Um exemplo disso é o edital do programa Conectando Startups, lançado no ano passado com o objetivo de apoiar o desenvolvimento de startups. Uma das chamadas foi específica para a área da Educação. O edital resulta de uma parceria da Secties com a Fundação de Apoio à Pesquisa do Estado da Paraíba (Fapesq) e está vinculado ao Parque Tecnológico Horizontes de Inovação (PTHI).

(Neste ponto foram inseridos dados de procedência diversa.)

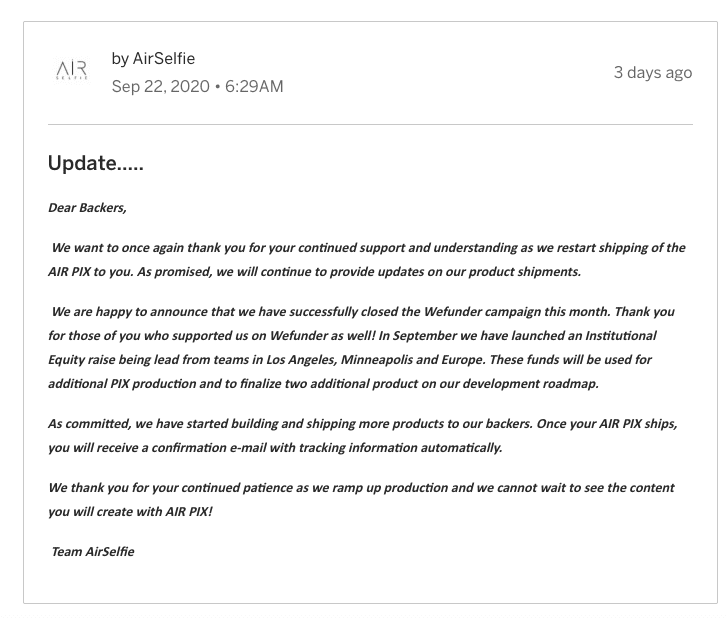Click the word 'Institutional' in the update
This screenshot has height=618, width=728.
[x=621, y=336]
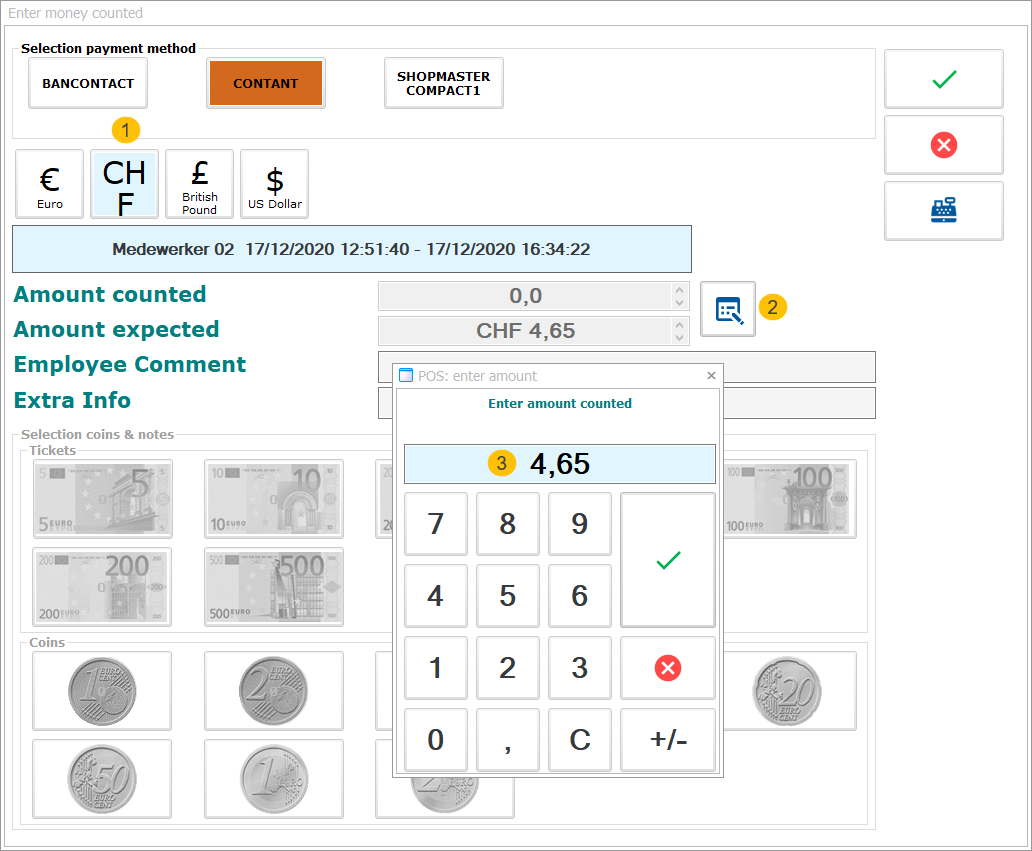Open the cash drawer icon
This screenshot has height=851, width=1032.
coord(943,210)
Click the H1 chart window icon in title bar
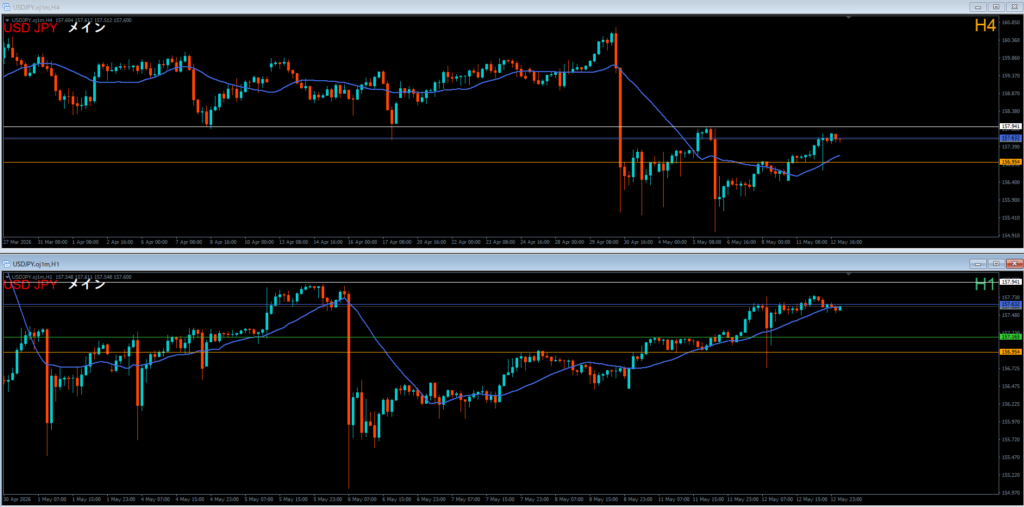The width and height of the screenshot is (1024, 507). point(7,264)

Segundo Furtado, há planos de expansão do apoio institucional com a inauguração do PTHI, em setembro, do prédio que, anteriormente, abrigava o Colégio Nossa Senhora das Neves, situado no Centro Histórico da capital paraibana. Com isso, novas chamadas públicas devem surgir, inclusive com foco em temas como longevidade e jogos digitais, setores estratégicos para a Paraíba. O secretário também destaca a interiorização do ecossistema de inovação, com polos de tecnologia em estudo fora da capital.
Mais de 46% das empresas estão em validação
Outro aspecto revelado pela pesquisa do Sebrae é que 46,15% das startups da Paraíba estão na fase de validação, índice que coloca o estado no topo do ranking nordestino também nesse quesito. Isso significa que quase metade dos empreendimentos estão testando suas soluções no mercado, coletando dados, ajustando estratégias e construindo os primeiros resultados reais.

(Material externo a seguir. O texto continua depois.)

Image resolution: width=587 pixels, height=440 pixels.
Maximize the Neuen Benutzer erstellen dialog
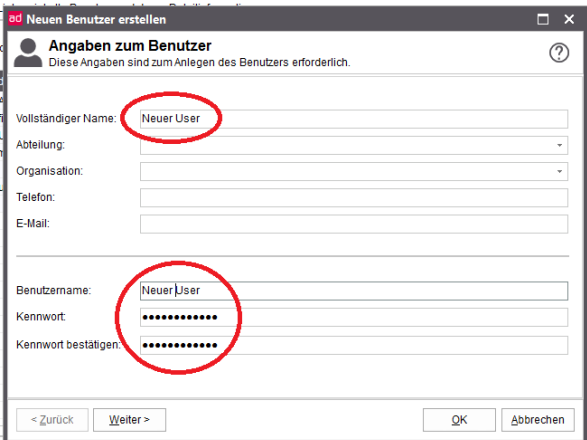(543, 19)
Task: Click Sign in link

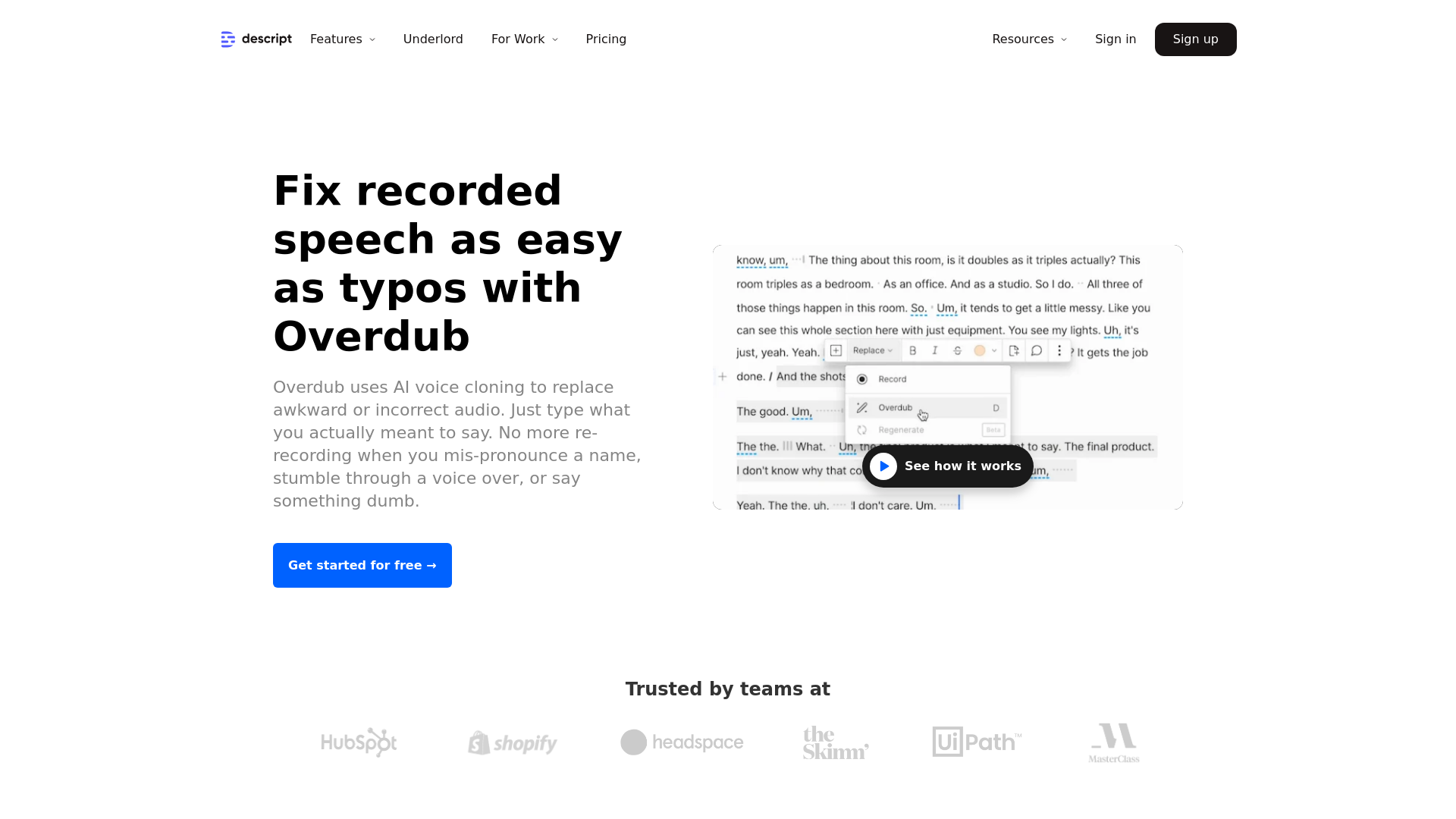Action: (1115, 39)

A própria Qstione já superou essa etapa. Hoje, de acordo com Fabrício Garcia, a empresa encontra-se no estágio de escala — a fase mais avançada do ciclo de desenvolvimento de uma startup. “A gente já é reconhecido nacionalmente, temos projetos com a Unesco, com estados do Sudeste e do Norte, e seguimos crescendo para nos consolidar como uma empresa grande no setor educacional”, afirma.
Ainda de acordo com o estudo, 86,73% das startups da Paraíba são microempresas, o que evidencia o caráter emergente do ecossistema de inovação local. O modelo de financiamento mais comum é o de Assinatura (SaaS), com 42,74% de adesão. Nesse modelo, o cliente paga um valor recorrente para acessar os serviços da empresa, geralmente via plataformas on-line, o que permite previsibilidade de receita e escalabilidade.

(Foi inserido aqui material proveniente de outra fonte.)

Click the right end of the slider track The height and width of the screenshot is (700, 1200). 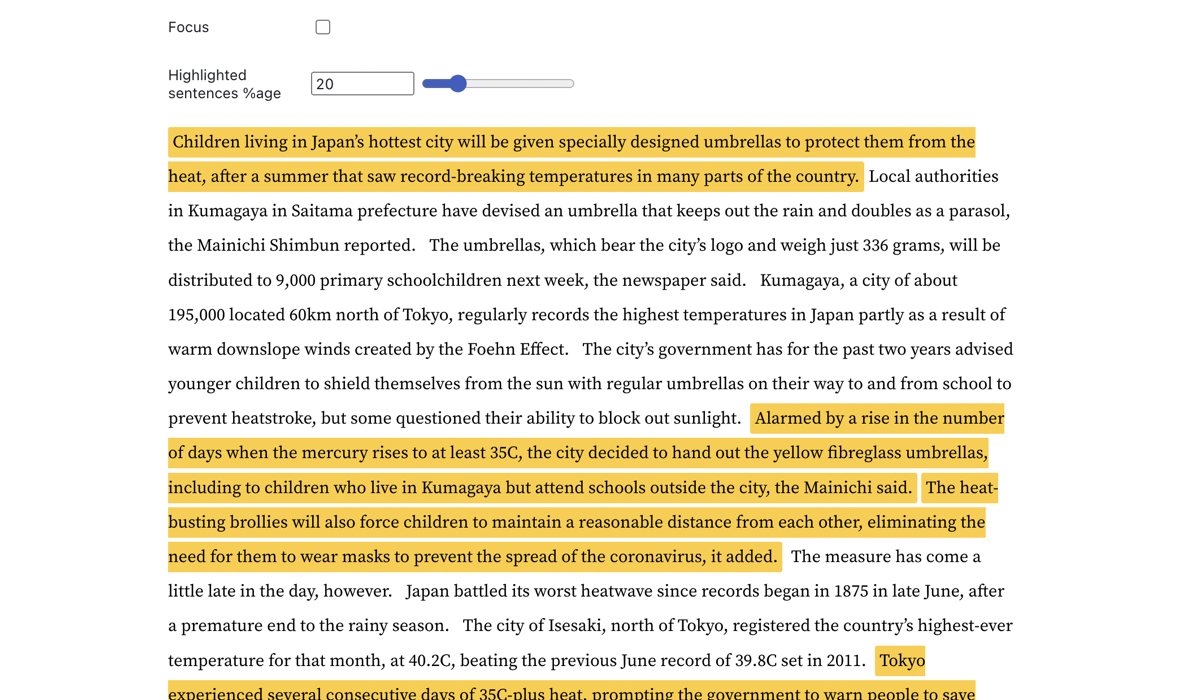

Já o modelo de negócios B2B (business to business), adotado por 41,03% das startups paraibanas, indica que a maioria das soluções desenvolvidas no estado é voltada para atender outras empresas ou instituições, como escolas, faculdades, prefeituras e órgãos públicos. É o caso da própria Qstione, que tem como principais clientes as redes de ensino e instituições de Educação Superior.
“É muito importante que você tenha soluções vindas de empresas aqui do estado. E isso faz com que a gente tenha um capital aí que possa atuar também além-fronteira”, diz Furtado. Na união entre tecnologia e Educação, cada um dessas áreas do conhecimento empresta à outra o que tem de mais potente: a linguagem da inovação de um lado, o compromisso com o futuro do outro. “A tecnologia é um meio de levar a educação de maior qualidade para as pessoas. Então, a gente tem esse lema e é essa a nossa essência de trabalho”, conclui o fundador da Qstione.
*Matéria publicada originalmente na edição impressa do dia 27 de julho de 2025.